São Paulo, SP, 19/09/2019
 
02/08/2016 - 14h21m

Queiroz Galvão pagou R$ 10 milhões a alto escalão da Petrobras

Agência Brasil/Felipe Pontes 
Agência Brasil/Arquivo
Agentes da Polícia Federal recolheram documentos em escritórios da Construtora Queiroz Galvão
Agentes da Polícia Federal recolheram documentos em escritórios da Construtora Queiroz Galvão

Brasília - A força-tarefa da Operação Lava Jato informou nesta terça-feira (2) que colheu provas documentais de que a construtora Queiroz Galvão destinou ao menos R$ 10 milhões em pagamentos ilegais para funcionários de alto escalão das diretorias de Serviços e Abastecimento da Petrobras entre 2010 e 2013, com o objetivo de firmar contratos e obter vantagens indevidas junto à petroleira estatal.

A cifra total de repasses ilegais a funcionários da estatal e a partidos políticos, contudo, pode ser muito maior, de acordo com a Polícia Federal.

O doleiro Alberto Yousseff revelou aos investigadores ter tido acesso a um balanço do ex-diretor de Abastecimento da Petrobras Paulo Roberto Costa em que constava uma dívida de R$ 37 milhões ligada à construtora Queiroz Galvão.

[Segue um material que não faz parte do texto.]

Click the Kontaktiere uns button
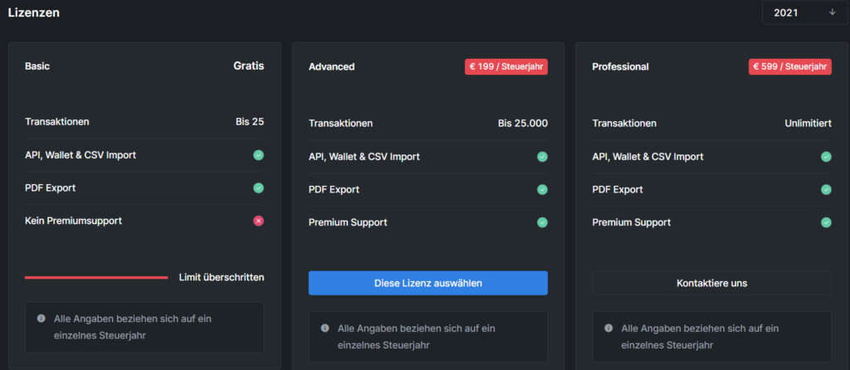 tap(711, 284)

Um outro balanço contábil relacionado a propinas, dessa vez encontrado em um aparelho pessoal do ex-diretor de Serviços da Petrobras Renato Duque, também lista movimentações da empreiteira com envolvidos no esquema ao longo dos anos que chegam a R$ 24 milhões, segundo a PF.

Os integrantes da força-tarefa afirmaram que a atuação ilegal da Queiroz Galvão envolveu todas as modalidades de contravenções investigadas no âmbito da Lava Jato.

“A Queiroz tem uma peculiaridade, ela representa todos os pecados, todas as espécies de crimes que nós verificamos na Operação Lava Jato”, disse o procurador da República Carlos Fernando dos Santos Lima, em Curitiba, em entrevista sobre a 33ª Operação da Lava Jato, deflagrada nesta terça-feira.

Além do repasse direto de propina a funcionários da estatal, a empreiteira repassou dinheiro a políticos e partidos por meio de caixa 2 de campanha e utilizou ainda doações legais de campanha como meio de pagamento de vantagens indevidas a partidos, informou a força-tarefa.

Segundo as investigações, ao menos R$ 7,5 milhões em doações legais de campanha se tratavam, na verdade, de vantagens indevidas em troca de contratos com a Petrobras.

Os principais partidos envolvidos no esquema ao longo dos anos foram PP, PT e PSDB. Ao menos três parlamentares foram beneficiados indevidamente, segundo o MPF, que não divulgou nomes. Há indícios de que R$ 2,4 milhões tenham sido destinados à campanha de reeleição do ex-presidente Luiz Inácio Lula da Silva.

A assessoria de imprensa do PT, em Brasília, informou que o partido ainda não se manifestou sobre o assunto.